▶ [Task description] Reproduce the material verbatim, from the line containing "Where should I click to: Open the cube" down to the line containing "Choose the green", both included, and nothing else.

>>>

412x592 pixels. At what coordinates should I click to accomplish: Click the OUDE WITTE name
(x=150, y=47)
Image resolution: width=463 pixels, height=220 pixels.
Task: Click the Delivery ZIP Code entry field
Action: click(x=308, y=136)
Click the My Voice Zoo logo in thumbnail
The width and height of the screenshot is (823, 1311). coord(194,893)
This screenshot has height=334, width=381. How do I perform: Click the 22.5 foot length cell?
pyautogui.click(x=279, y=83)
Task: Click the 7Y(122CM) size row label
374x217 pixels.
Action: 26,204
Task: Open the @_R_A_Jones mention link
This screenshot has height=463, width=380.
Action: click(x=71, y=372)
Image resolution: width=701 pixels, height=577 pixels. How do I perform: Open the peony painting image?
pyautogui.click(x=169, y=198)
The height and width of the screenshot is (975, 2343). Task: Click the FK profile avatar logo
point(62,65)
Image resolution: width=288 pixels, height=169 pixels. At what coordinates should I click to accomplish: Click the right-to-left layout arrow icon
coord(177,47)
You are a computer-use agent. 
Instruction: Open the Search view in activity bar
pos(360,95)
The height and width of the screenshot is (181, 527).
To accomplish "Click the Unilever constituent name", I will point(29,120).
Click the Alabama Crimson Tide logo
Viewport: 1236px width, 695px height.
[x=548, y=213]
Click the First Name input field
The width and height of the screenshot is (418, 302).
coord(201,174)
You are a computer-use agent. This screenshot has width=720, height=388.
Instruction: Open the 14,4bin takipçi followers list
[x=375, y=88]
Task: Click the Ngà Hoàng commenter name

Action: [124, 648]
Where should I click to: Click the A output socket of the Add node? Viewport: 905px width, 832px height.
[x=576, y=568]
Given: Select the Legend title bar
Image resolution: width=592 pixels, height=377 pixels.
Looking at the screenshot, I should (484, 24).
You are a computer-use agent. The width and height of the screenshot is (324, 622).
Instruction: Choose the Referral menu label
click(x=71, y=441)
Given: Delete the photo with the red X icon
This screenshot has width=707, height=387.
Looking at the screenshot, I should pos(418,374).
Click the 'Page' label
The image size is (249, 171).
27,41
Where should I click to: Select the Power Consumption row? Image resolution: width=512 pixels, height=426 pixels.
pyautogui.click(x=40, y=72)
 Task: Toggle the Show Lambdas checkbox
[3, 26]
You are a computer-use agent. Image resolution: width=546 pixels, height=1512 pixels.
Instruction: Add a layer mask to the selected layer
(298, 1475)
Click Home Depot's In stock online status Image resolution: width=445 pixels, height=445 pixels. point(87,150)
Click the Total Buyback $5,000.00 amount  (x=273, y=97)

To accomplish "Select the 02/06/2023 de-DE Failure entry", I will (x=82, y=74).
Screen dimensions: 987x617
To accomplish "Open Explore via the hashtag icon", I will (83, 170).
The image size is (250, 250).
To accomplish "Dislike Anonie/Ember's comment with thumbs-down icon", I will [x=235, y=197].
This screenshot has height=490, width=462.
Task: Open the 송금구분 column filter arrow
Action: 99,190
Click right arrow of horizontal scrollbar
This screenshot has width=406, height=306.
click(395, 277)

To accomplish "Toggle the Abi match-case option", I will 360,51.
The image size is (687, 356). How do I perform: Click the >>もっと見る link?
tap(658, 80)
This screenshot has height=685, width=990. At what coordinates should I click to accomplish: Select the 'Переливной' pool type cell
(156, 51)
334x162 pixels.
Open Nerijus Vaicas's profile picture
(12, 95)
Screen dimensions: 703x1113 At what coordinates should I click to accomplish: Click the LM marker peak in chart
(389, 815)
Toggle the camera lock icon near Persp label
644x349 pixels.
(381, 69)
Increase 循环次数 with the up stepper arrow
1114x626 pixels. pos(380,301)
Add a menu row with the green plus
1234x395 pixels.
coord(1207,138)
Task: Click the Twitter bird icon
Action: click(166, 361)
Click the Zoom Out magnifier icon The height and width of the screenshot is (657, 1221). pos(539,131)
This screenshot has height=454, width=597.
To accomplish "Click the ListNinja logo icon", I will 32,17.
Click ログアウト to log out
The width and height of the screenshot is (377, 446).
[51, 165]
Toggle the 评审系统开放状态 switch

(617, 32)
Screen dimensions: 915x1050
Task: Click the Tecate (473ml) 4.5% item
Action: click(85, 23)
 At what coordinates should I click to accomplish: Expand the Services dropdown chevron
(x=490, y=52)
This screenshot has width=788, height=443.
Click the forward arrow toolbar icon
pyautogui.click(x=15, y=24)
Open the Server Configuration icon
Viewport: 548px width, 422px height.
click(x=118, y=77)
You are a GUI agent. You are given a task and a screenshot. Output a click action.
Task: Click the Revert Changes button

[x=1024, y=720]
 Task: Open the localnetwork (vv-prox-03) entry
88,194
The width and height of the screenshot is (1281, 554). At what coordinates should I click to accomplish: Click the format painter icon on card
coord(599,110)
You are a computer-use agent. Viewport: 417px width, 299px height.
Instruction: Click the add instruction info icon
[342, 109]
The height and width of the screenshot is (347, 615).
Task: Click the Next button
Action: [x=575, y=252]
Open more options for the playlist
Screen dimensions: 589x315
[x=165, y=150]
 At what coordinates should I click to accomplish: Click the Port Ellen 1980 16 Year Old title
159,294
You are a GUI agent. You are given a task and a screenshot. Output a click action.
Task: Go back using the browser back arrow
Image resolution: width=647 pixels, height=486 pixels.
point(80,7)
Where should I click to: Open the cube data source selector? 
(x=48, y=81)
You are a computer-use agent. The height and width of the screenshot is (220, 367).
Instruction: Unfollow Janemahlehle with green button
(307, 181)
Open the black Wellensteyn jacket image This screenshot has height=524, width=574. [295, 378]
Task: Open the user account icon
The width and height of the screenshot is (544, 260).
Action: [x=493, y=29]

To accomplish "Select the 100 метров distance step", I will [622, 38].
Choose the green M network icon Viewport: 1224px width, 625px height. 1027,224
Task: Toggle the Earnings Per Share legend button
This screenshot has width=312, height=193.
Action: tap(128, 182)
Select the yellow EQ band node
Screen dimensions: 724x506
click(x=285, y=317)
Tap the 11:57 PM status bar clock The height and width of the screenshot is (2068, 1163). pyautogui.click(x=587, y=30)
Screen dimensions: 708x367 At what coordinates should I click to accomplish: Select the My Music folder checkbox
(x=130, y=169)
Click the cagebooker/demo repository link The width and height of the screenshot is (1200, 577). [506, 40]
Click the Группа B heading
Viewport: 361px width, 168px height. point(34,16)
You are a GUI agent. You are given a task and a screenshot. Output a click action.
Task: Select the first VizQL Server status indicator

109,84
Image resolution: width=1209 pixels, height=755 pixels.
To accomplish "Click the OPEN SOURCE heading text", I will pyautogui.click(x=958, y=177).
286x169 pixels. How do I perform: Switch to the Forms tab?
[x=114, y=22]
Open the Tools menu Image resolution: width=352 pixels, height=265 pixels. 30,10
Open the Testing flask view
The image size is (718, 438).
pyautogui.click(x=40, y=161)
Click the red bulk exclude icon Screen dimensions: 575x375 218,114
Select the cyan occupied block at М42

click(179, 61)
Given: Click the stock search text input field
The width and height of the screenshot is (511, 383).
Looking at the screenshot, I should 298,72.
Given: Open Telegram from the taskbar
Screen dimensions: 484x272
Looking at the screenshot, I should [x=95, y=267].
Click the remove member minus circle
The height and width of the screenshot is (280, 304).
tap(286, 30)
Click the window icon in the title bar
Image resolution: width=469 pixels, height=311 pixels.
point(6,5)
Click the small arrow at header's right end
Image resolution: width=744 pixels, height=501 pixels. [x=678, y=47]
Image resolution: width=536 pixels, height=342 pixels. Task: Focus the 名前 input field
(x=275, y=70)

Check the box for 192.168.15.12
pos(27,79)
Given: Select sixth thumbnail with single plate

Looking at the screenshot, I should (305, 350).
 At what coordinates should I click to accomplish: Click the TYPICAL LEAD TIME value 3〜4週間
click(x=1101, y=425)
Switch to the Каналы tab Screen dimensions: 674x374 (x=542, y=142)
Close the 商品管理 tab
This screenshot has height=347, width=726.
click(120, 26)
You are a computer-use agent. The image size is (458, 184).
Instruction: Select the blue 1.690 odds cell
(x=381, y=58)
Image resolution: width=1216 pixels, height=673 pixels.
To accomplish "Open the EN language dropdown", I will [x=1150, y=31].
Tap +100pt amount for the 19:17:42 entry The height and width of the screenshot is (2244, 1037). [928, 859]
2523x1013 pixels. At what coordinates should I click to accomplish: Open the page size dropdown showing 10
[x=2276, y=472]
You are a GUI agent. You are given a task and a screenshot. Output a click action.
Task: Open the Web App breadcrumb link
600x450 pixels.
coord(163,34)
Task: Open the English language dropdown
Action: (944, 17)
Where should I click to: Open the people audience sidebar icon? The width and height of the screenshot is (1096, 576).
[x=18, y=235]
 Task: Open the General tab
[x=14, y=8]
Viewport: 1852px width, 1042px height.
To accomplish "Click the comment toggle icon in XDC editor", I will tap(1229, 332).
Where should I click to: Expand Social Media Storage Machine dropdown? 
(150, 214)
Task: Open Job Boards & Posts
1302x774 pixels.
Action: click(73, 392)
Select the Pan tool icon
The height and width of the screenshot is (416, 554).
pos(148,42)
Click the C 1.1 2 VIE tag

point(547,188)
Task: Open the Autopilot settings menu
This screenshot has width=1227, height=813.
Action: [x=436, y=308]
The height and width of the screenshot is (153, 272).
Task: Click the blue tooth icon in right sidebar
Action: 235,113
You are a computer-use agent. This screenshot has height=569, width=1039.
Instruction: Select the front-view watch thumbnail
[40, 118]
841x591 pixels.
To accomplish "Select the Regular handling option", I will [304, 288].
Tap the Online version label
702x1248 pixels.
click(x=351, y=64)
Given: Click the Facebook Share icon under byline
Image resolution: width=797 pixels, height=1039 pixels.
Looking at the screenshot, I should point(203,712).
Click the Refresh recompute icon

<<<

▶ [Task solution]
Where should I click to: Open the cube data source selector? 
(x=48, y=81)
You are a computer-use agent. The height and width of the screenshot is (220, 367).
Instruction: Unfollow Janemahlehle with green button
(307, 181)
Open the black Wellensteyn jacket image This screenshot has height=524, width=574. [295, 378]
Task: Open the user account icon
The width and height of the screenshot is (544, 260).
Action: [x=493, y=29]

To accomplish "Select the 100 метров distance step", I will [622, 38].
Choose the green M network icon Viewport: 1224px width, 625px height. 1027,224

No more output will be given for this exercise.